Nasa spokesman Don Yeomans said: 'On November 8, asteroid YU55 will
fly past Earth and at its closest approach point will be about
325,000kms away.
This asteroid is about 400 metres wide - the largest space rock we have identified that will come this close until 2028.'
Despite YU55's close proximity to Earth, its gravitational pull on our planet will be 'immeasurably miniscule'.
Mr
Yeomans added: 'During its closest approach, its gravitational effect
on the Earth will be so miniscule as to be immeasurable. It will not
affect the tides or anything else.'
It is, however, still
officially labelled a 'potentially hazardous object' - if it was to hit
Earth, it would exert a force the equivalent of 65,000 atomic bombs and
leave a crater six miles wide and 2,000ft deep.
YU55 was
discovered by Robert McMillan, head of the Nasa-funded Spacewatch
Program at the University of Arizona, Tucson in December 2005.
It orbits the sun once every 14 years but will not collide with Earth for at least a century.
'YU55 poses no threat of an Earth collision over, at the very least, the next 100 years,' Mr Yeomans said.
Scientists
around the world have long been discussing ways of deflecting
potentially hazardous asteroids to prevent them hitting Earth.

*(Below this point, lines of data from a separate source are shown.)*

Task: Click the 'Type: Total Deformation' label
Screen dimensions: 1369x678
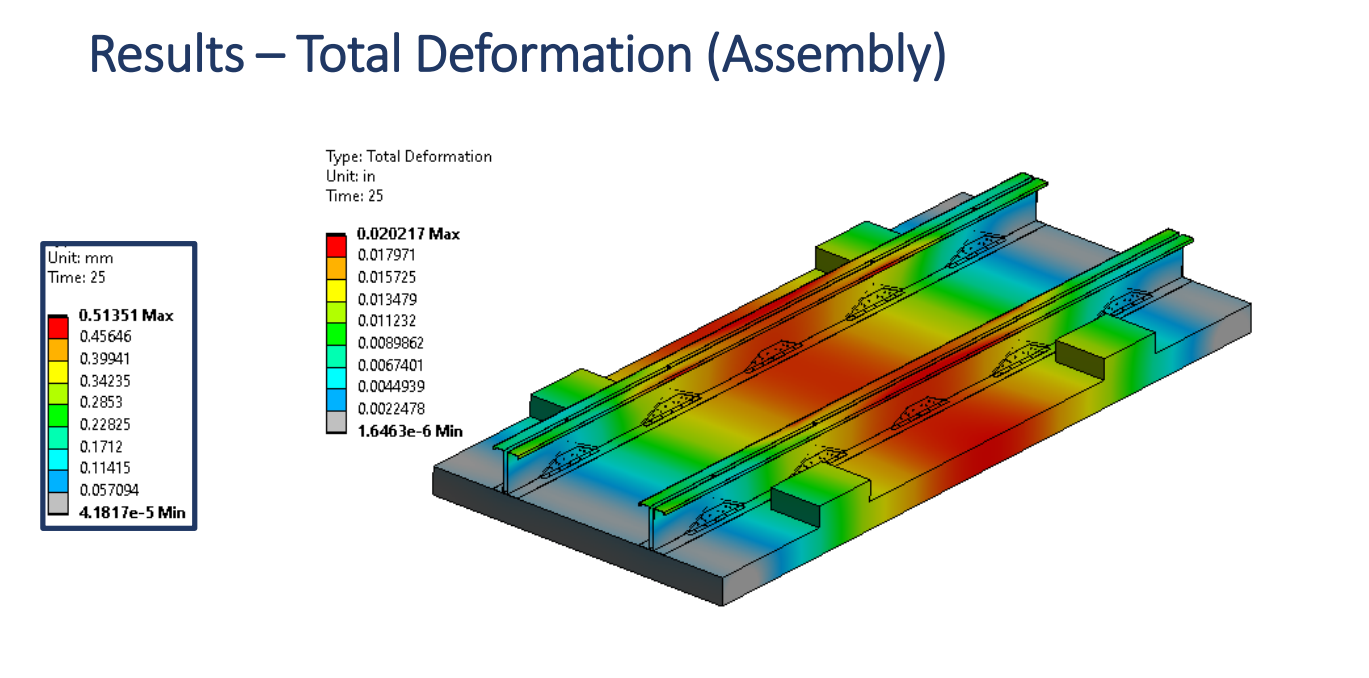Action: [x=409, y=156]
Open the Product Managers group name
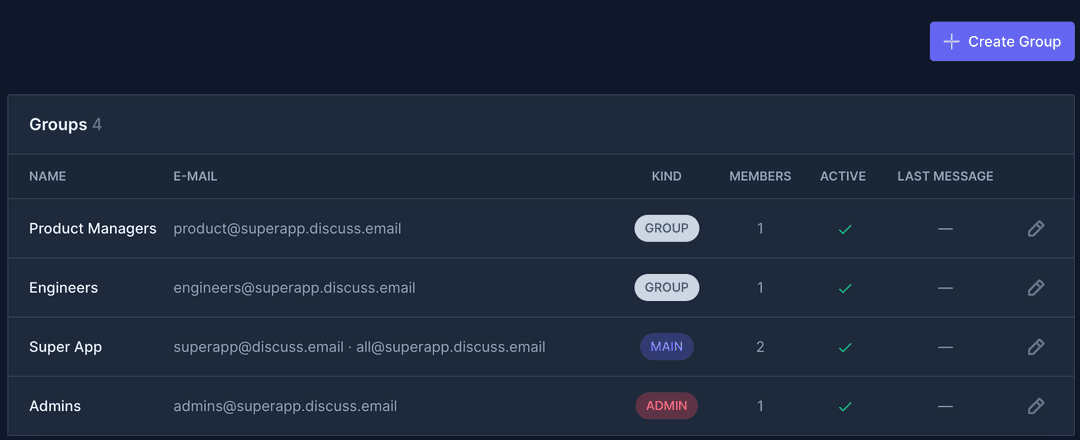1080x440 pixels. click(x=93, y=229)
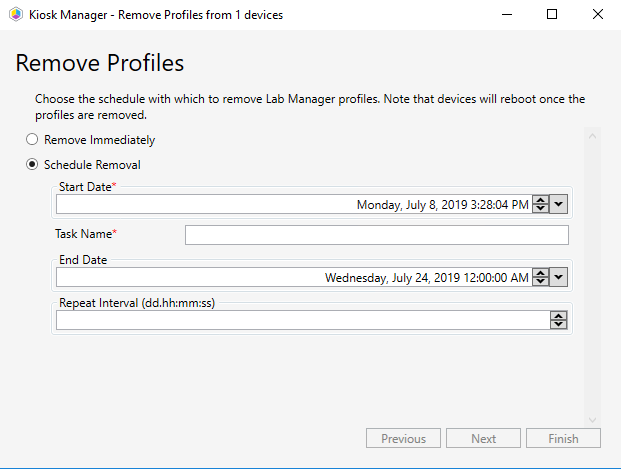Open the End Date calendar dropdown
Image resolution: width=621 pixels, height=469 pixels.
pyautogui.click(x=559, y=277)
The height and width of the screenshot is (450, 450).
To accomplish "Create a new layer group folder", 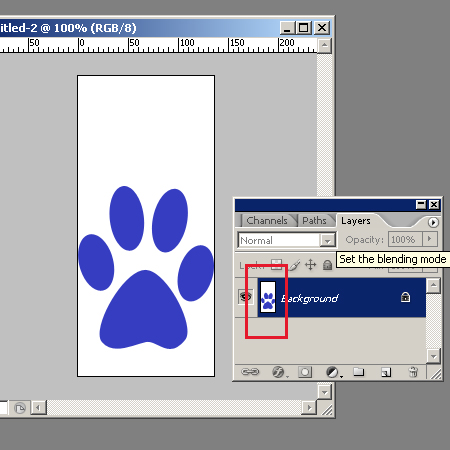I will point(359,371).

One of the more popular methods is to detonate a nuclear warhead on an approaching asteroid to deflect it from its orbital path.
Last
year, physicist David Dearborn of the Lawrence Livermore National
Laboratory in the US argued that nuclear weapons could be the best
strategy for avoiding an asteroid impact - especially for large
asteroids and with little warning time.